使用请求登录后获取受限页面,urllib2 python [英] get restricted page after login using requests,urllib2 python

查看:40
本文介绍了使用请求登录后获取受限页面,urllib2 python的处理方法,对大家解决问题具有一定的参考价值,需要的朋友们下面随着小编来一起学习吧!

问题描述

我正在尝试使用 python 请求登录 this 页面

I'm trying to login in this page using python-requests

headers = {
    'content-type': 'application/x-www-form-urlencoded',
    'User-Agent':'Mozilla/5.0 (X11; Linux x86_64) AppleWebKit/537.36 (KHTML, like Gecko) Ubuntu Chromium/33.0.1750.152 Chrome/33.0.1750.152 Safari/537.36'
}

data = {
    'username':myusername,
    'password':mypassword,
}
r = requests.post(url,data=data,headers=headers)

我尝试通过 print r 打印返回的响应并且输出是 <Response [200]> 但 html 页面是登录页面,但我期待登录后我们将被重定向到的其他页面的 html.

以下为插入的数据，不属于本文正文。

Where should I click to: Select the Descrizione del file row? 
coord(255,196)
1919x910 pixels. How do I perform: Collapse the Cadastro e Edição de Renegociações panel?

I tried to print the returned response via print r and output was <Response [200]> but html page was of login page but I was expecting html of someother page we will be redirected to after login.

推荐答案

登录表单包含几个隐藏字段:

The login form contains a several hidden fields:

<input type="hidden" name="lt" value="LT-1314930-GPfgUfyUj5eRY4RCaoa1Xi3gi5Jfsf" />
<input type="hidden" name="execution" value="e3s1" />
<input type="hidden" name="_eventId" value="submit" /> 

很可能是第一个字段,也许第二个字段是自动生成的并与会话相关联.您需要首先加载登录页面(使用会话),解析这些字段并将它们包含在您的 POST 中.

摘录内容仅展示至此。